- Quoiba
- Interactive map of Quoiba
- Coordinates: 41°12′14″S 146°20′38″E﻿ / ﻿41.20389°S 146.34389°E
- Country: Australia
- State: Tasmania
- Region: North-west and west
- City: Devonport
- LGA: City of Devonport;

Government
- • State electorate: Braddon;
- • Federal division: Braddon;

Population
- • Total: 427 (SAL 2021)
- Postcode: 7310
Suburbs around Quoiba
| Stony Rise | Miandetta | Miandetta |
| Tugrah | Quoiba | Mersey river |
| Eugenana | Spreyton | Spreyton |

= Quoiba, Tasmania =

Quoiba is a rural residential locality in the local government area (LGA) of Devonport in the North-west and west LGA region of Tasmania, about 5 km south of the town of Devonport. The 2021 census recorded a population of 427 for the state suburb of Quoiba.
It is a residential and industrial suburb located on the south western side of the Mersey River.

The suburb contains an industrial area with cardboard manufacturers, a cannery, vegetable packaging site and livestock sale yards.

The Mersey Vale Memorial Park (1968 onwards) and Mersey Gardens Chapel are located in the suburb.

Horsehead creek runs through the suburb.

Kelcey Tier Green Belt lookout has views over Devonport.

==History==
Quoiba was gazetted as a locality in 1962. The locality was previously known as Spreyton Station. The current name was first used about 1942. It is believed to be an Aboriginal word for "wombat".

Quoiba livestock records have been held since 1919.

The railway line from Devonport to nearby Spreyton closed in 1957 after the opening of the Station at Quoiba in 1956; previously Quoiba was a siding from 1942.

An Ovaltine factory was situated in Quoiba and the factory workers rode the train from 1942 from Devonport.
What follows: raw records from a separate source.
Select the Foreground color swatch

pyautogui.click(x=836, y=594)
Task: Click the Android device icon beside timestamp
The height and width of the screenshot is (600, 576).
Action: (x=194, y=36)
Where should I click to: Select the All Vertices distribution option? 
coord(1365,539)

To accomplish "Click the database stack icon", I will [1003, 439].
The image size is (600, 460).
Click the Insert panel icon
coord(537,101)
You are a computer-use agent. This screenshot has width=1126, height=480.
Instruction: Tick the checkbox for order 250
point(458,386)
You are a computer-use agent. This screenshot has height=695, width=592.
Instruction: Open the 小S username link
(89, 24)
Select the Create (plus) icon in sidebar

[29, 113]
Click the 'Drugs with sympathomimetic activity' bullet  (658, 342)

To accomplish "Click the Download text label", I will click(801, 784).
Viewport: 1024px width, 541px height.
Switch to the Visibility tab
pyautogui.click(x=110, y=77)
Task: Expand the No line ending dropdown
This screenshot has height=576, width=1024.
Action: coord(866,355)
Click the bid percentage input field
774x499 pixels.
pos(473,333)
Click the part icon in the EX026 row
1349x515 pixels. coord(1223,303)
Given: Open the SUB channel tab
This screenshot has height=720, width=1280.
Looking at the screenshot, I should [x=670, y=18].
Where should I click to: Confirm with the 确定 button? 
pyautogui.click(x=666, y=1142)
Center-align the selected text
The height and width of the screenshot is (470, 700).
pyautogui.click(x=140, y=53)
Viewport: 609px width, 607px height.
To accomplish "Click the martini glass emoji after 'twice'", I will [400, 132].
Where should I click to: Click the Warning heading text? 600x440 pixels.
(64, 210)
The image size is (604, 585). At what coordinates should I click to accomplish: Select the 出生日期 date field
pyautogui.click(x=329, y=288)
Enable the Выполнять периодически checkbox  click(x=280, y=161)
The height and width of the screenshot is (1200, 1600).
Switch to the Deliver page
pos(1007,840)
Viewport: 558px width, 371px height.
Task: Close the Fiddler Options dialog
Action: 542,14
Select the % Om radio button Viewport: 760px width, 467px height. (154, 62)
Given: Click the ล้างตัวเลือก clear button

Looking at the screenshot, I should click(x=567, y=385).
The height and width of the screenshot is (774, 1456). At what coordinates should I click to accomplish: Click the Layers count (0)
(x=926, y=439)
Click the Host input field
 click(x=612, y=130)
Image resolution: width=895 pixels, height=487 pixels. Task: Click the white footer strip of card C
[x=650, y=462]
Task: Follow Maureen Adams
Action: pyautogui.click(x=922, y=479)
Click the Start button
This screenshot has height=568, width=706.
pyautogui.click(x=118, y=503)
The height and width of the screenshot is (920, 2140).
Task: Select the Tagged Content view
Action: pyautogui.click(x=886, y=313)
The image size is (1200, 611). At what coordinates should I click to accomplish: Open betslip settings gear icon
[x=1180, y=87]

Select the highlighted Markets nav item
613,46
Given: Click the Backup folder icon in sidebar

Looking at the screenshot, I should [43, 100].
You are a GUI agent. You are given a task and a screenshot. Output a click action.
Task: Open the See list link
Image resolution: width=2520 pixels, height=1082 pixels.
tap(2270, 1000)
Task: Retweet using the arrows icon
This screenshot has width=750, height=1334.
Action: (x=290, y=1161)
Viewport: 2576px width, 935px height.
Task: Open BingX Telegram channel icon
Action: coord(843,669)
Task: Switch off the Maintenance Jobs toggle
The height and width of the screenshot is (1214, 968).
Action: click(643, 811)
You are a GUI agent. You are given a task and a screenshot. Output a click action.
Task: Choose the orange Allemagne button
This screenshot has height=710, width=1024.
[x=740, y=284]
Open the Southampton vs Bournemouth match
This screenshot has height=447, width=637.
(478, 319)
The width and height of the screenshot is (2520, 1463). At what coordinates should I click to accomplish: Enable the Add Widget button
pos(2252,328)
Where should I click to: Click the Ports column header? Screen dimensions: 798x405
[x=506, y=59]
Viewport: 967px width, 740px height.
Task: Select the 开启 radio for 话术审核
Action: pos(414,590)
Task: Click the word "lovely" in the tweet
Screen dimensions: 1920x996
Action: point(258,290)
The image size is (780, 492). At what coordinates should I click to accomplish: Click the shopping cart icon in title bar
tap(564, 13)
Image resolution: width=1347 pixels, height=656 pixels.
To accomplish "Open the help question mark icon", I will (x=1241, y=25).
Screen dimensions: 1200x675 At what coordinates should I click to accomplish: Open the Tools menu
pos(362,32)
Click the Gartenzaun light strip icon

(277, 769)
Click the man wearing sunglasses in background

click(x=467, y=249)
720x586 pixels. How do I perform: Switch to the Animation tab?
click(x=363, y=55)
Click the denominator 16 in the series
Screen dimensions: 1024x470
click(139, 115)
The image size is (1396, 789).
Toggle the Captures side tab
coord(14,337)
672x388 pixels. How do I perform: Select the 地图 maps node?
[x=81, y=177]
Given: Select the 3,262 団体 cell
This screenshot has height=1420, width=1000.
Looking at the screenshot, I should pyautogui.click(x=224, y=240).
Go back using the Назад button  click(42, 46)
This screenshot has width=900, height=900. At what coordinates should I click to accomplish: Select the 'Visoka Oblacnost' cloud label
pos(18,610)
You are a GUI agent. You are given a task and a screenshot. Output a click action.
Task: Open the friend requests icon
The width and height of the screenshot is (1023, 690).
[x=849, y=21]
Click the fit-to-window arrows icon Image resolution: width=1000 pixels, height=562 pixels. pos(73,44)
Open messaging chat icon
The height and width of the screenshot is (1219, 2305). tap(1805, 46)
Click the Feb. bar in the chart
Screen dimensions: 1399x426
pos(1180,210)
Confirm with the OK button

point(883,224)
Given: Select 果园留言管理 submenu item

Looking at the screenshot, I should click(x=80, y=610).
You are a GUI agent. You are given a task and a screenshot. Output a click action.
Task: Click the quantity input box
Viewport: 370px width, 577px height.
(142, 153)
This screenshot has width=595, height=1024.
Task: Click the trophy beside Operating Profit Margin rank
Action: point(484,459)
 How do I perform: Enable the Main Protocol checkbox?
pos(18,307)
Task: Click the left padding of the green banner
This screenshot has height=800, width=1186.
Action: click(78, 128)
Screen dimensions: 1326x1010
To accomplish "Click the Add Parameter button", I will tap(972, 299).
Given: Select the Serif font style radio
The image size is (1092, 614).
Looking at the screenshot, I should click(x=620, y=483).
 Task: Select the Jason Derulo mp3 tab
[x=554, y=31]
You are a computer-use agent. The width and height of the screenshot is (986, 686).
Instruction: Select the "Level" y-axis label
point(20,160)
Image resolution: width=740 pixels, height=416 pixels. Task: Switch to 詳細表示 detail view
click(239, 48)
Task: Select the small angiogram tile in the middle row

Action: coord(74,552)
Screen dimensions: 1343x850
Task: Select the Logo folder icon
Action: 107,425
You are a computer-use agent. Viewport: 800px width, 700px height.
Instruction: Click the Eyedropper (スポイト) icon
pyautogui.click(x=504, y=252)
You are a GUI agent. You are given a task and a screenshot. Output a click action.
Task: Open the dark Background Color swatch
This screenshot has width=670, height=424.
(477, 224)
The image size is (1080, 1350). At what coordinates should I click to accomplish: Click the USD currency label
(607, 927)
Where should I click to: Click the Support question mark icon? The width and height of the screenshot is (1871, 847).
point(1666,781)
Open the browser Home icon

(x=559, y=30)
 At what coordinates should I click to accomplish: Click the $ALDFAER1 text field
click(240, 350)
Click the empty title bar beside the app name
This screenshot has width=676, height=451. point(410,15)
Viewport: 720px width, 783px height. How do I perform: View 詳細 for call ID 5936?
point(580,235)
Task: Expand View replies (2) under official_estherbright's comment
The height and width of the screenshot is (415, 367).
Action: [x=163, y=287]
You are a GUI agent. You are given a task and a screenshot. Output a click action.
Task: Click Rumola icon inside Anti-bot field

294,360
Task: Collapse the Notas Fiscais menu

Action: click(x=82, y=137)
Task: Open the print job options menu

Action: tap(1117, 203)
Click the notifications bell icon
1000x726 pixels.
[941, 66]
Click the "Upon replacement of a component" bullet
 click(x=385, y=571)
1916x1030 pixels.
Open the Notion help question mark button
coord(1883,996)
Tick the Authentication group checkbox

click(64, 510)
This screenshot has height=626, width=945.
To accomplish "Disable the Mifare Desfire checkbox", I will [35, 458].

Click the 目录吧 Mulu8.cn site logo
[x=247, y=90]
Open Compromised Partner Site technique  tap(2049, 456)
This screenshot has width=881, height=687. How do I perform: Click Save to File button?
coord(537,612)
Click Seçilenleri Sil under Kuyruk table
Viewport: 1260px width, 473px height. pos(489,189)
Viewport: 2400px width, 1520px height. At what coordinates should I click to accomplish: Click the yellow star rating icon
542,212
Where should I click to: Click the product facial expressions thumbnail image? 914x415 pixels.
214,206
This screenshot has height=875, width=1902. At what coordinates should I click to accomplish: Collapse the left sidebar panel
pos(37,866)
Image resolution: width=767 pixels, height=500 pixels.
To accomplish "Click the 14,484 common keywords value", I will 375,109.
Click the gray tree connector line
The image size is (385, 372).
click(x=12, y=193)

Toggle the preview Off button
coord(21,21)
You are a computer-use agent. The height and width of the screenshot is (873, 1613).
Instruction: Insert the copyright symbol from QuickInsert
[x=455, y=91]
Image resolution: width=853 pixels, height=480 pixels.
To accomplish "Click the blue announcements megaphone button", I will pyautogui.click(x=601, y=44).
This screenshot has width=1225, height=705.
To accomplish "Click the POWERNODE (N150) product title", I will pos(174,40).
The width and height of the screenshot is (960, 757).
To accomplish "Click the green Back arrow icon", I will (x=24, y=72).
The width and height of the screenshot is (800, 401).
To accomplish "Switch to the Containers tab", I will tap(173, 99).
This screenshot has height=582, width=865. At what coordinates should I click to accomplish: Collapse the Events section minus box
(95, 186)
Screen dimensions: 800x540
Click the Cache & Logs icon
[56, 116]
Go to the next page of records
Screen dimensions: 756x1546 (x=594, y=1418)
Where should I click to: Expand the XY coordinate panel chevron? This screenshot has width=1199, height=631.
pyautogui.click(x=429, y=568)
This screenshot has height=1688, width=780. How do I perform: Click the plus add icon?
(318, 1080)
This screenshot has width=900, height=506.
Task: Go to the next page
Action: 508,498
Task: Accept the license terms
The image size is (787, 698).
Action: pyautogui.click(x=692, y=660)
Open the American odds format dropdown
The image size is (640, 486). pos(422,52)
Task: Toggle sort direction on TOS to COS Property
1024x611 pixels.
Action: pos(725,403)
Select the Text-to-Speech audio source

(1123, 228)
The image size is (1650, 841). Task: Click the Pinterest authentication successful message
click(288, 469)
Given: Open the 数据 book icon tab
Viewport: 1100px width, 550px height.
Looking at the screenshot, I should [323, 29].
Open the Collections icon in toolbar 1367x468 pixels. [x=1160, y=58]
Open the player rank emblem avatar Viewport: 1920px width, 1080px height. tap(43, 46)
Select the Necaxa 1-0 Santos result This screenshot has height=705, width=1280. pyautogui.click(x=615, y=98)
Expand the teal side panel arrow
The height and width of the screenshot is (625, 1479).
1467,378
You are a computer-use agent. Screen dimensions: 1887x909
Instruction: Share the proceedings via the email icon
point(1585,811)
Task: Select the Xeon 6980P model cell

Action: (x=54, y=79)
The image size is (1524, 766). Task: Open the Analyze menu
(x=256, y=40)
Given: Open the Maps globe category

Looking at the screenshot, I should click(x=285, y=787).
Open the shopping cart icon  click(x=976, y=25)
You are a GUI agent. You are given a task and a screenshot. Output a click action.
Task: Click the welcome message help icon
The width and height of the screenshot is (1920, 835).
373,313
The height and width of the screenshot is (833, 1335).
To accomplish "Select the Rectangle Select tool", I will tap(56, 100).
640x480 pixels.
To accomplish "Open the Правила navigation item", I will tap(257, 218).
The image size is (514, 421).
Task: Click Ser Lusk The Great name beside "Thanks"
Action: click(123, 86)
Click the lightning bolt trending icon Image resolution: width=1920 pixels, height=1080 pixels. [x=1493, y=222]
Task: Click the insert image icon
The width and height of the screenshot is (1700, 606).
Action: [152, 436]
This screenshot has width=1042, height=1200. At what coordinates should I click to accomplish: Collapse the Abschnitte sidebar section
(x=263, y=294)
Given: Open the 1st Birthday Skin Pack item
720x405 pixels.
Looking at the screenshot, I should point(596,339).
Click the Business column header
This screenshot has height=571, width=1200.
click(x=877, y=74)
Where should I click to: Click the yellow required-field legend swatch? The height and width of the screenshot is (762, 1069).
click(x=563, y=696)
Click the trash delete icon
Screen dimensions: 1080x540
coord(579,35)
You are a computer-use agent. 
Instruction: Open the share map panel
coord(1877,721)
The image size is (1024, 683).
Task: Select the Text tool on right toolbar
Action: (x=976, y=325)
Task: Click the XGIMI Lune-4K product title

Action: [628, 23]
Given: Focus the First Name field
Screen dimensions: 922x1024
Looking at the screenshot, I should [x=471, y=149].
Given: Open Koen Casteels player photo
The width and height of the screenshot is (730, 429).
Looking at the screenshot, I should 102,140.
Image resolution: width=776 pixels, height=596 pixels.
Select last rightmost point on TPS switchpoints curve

Vegetable processing facilities were built by Heinz in 1950; these were later taken over by Simplot in 1995.

==Geography==
The waters of the Mersey River estuary form part of the eastern boundary. The Western railway line passes through from south-east to north-east.

==Road infrastructure==
Route B19 (Stony Rise Road) runs through from north to south.